• SUPPLIED MATERIAL:
== Segment start ==

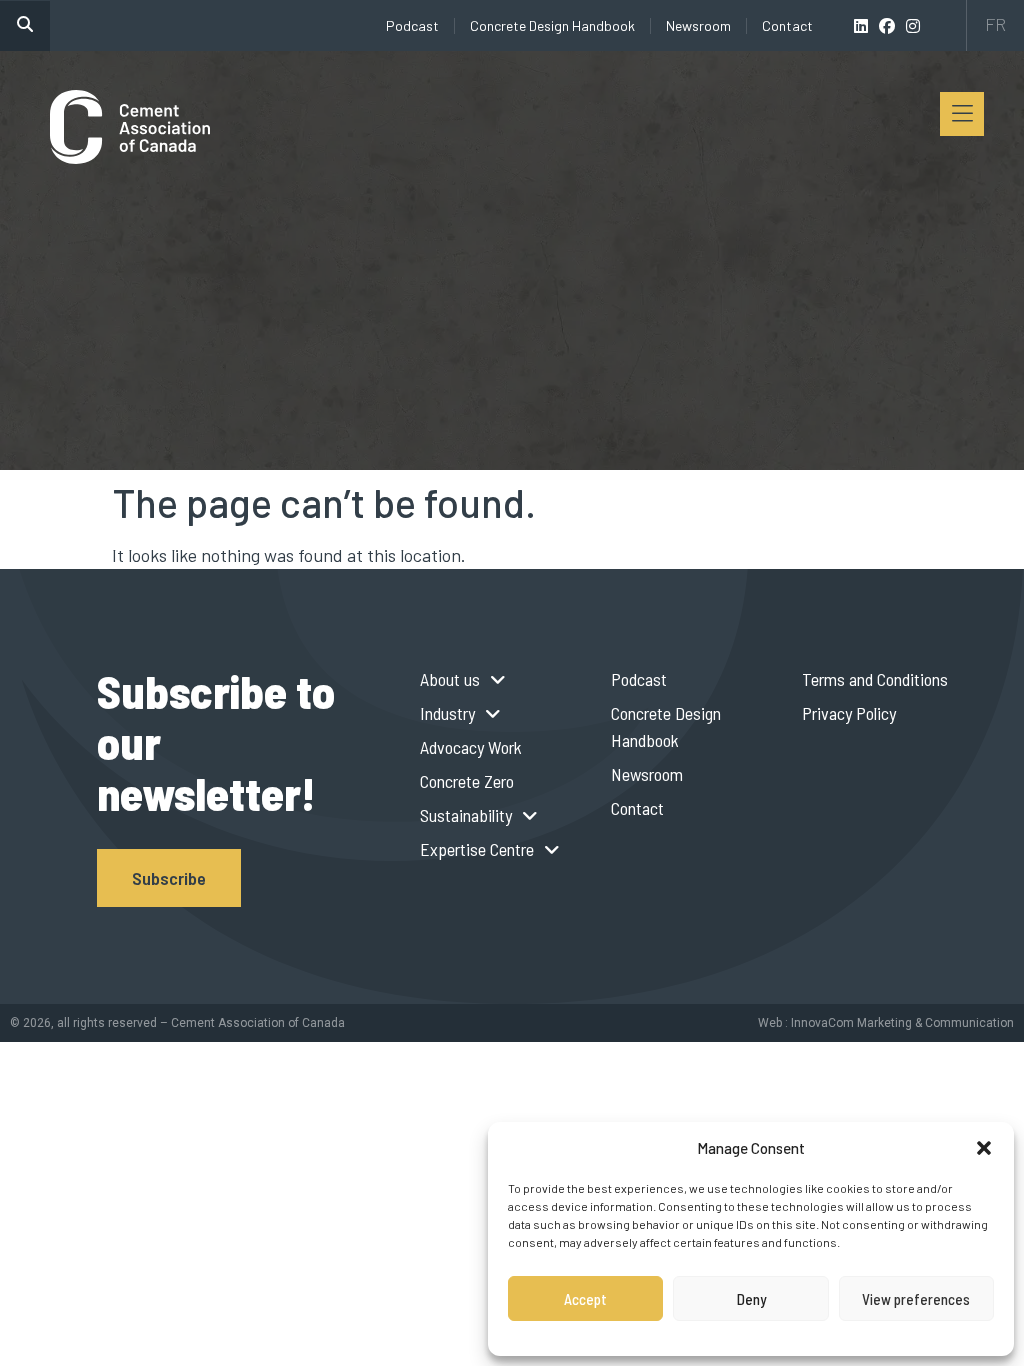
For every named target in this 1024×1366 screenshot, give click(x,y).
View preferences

== Segment end ==
== Segment start ==

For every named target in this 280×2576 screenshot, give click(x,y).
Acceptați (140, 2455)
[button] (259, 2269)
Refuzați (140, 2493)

== Segment end ==
== Segment start ==

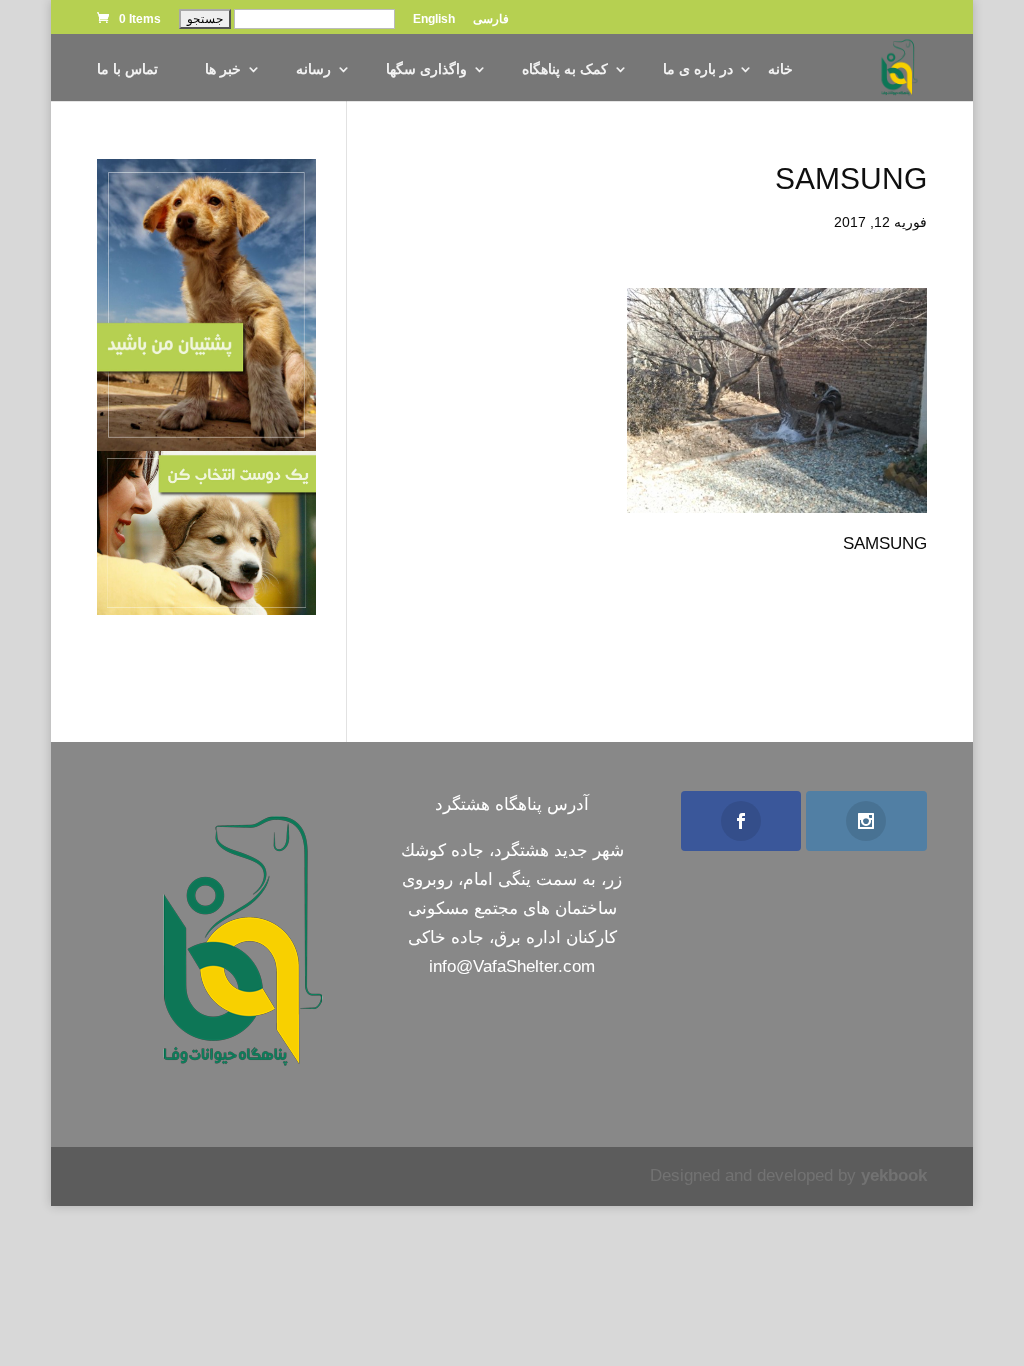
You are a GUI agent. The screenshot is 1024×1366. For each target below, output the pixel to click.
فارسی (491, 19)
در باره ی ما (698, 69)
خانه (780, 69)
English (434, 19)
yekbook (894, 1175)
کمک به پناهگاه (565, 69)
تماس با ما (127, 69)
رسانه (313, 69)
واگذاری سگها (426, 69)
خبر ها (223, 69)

== Segment end ==

• ASSIGNMENT: Whenever a line of the listing contains the word "target", it counts; say the total only.

• SOLUTION FOR THIS EXERCISE: 3